The Working Catholic: Social Doctrine by Bill Droel


Catholic social doctrine comes to us in a series of principles derived from Scripture, from science/reason (including social science) and indispensably from 2,000 years of Christian experience in all manner of social, political and cultural settings. There is no official list of these principles, though several pamphlets and statements provide a starting lineup—usually including innate dignity of each person, solidarity, subsidiarity, dignity of work, common good, social justice and option for the poor. These principles are not optional; a Catholic is expected to prudently apply them within her or his own milieu.

Any one principle can be pulled out for close examination and specific use. It is important to remember, however, that the principles are complementary. For example, the principle of subsidiarity says that decisions are best made as close as possible to those affected by the decision, but subsidiarity cannot be pulled too far away from other principles. Neo-conservatives wrongly use it to say “the government that governs least governs best.” Subsidiarity has to be paired with other principles that affirm government, like solidarity, distributive justice and more.

Each principle builds on the God-given dignity of each person. No employer nor any company procedure nor any policy measure can give a person dignity. Likewise, nothing can take a person’s dignity away. Dignity can be and often is disrespected--sometimes by others, other times by the person. But dignity resides with God.

The principle of dignity of work comes from a proper reading of Genesis: Work is not the punishment for sin. It also comes from a natural law (science/reason) understanding that people are fulfilled through work: Homo Faber. Plus it is this principle that embodies the principle of participation in workplaces.

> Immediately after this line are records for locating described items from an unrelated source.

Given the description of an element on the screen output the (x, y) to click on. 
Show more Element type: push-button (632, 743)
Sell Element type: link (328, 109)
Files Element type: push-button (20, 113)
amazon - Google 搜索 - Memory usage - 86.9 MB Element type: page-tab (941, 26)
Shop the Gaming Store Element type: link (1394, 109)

The dignity of work principle has several corollaries. Among them: The right of employees to vote yes or no on a union without the maternal or paternal interference of their employer. A just strike and the prohibition on Catholics to cross a just picket line are also corollaries.

Not every workplace has to have a union, Catholicism says. Some places can fulfill the principle of participation with a bona fide benefits committee or safety committee and other decision-making entities. However, a healthy, holy society must allow for unions (or guilds). The union movement as a countervailing force is a moral necessity. Catholicism counts on unions (and plenty of other groups) to advance justice and peace throughout society.

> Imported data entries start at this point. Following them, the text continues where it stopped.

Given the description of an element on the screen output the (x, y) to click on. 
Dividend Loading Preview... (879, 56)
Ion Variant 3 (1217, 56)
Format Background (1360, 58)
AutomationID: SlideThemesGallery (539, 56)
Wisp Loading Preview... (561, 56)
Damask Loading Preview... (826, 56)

The Catholic principle on unions must not drift too far from the other principles like the common good. This turns out to be good sociology. That’s not surprising because Catholic doctrine came in part from a reflection on social science.

Sociology says that people join and participate in voluntary associations to meet two needs: the need to belong and the need to make a difference. Some organizations are mostly about belonging. Others are primarily about making a difference. A sound union does both. It attends to a member’s grievance, it sponsors social events for members and their families and it services existing contracts. Simultaneously union members make a difference as their organization aligns with social improvement organizations, donates material and time to charity efforts, co-sponsors a conference or assists other workers, including those overseas.

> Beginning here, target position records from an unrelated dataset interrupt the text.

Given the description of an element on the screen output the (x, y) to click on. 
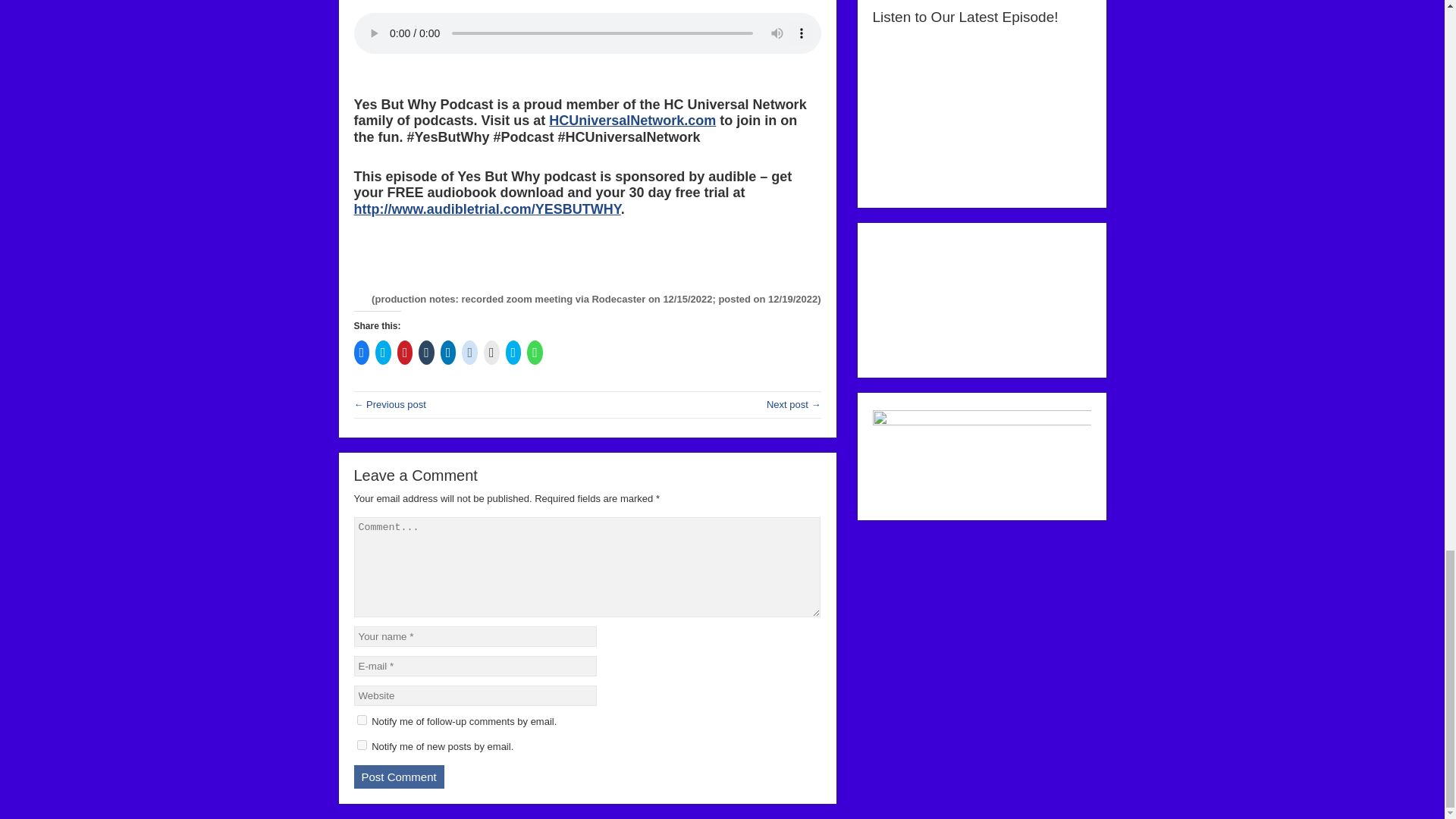
subscribe (361, 719)
HCUniversalNetwork.com (632, 120)
Post Comment (398, 776)
Post Comment (398, 776)
YBY ep 328: Reid Messerschmidt is Irrationally Exuberant (389, 404)
subscribe (361, 745)
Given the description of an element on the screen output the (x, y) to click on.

All unions, indeed all voluntary groups must aim at the common good, says Catholicism. The common good is the total of desirable things or conditions that no one can singularly obtain. Common goods like clean water or fresh air or the removal of a menacing virus can only be obtained collectively. A just and peaceful neighborhood is a common good. Thus for example, a law enforcement union does not only bargain for the economic and safety interests of its members, it also does its part, along with other groups, to obtain neighborhood peace and justice.